Ainsi Pierre Mouchot écrivit-il à Jacques Chaban-Delmas, alors secrétaire général au ministère de l’Information, pour lui demander un petit coup de pouce :

« Mon Général », – Chaban était le plus jeune général de la Résistance – « Mon Général, sur les conseils de mon excellent ami, le commandant Binoche, avec qui j’ai fait, sous vos ordres, la campagne de Libération dans les rangs de l’Armée secrète en Ardèche, je me permets de solliciter votre appui en faveur d’une demande que je viens d’adresser à M. le ministre de l’Information, en vue d’obtenir l’autorisation de publier un journal pour enfants.
Je suis éditeur, ex-illustrateur de journaux, démobilisé seulement depuis octobre dernier. […] Je pense qu’il est temps de reprendre mon projet de donner aux jeunes Français un journal fait spécialement pour eux, et conçu pour leur plaire tout en restant dans le cadre de ce qu’exige une saine éducation. […]
En dehors du point de vue commercial, poursuivait-il, l’éditeur de telles publications a un rôle éducateur à jouer et une grave responsabilité vis-à-vis de ses petits lecteurs.
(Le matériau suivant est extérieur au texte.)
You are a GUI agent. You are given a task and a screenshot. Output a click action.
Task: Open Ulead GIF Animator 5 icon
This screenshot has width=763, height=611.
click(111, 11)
C’est ce second but que je désirerais atteindre en luttant contre la tendance à abreuver les enfants d’histoires parfois fort équivoques d’où l’esprit français est radicalement banni puisqu’elles viennent presque toutes de l’étranger, où d’ailleurs, elles sont destinées à un public adulte [2]. »

Puis il signait Pierre Mouchot en déclinant tous ses titres de Résistance.
Sa lettre à Chaban-Delmas n’eut pas beaucoup d’effet, puisque celui-ci démissionna le 28 janvier 1946 de son poste au ministère de l’Information. Néanmoins, lorsqu’on connaît la suite de l’histoire et les démêlés de Pierre Mouchot, dit Chott, avec la censure dans les années qui suivirent, cette lettre paraît presque surréaliste.

Par parenthèse, la notion et le terme de « bandes dessinées » n’étaient pas encore bien établis, puisque Pierre Mouchot se définissait en 1947 comme « Éditeur-Imagier » Le tampon de l’Atelier Chott précise : « peinture – illustration – dessin, Pierre Mouchot, 53 rue du Colombier à Lyon, téléphone Parmentier 36-34. » Rue du Colombier étant son domicile.
Toujours est-il que Pierre Mouchot obtint une attribution de papier pour publier son journal appelé Fantax, du nom du héros-justicier qu’il venait de créer avec Marcel Navarro.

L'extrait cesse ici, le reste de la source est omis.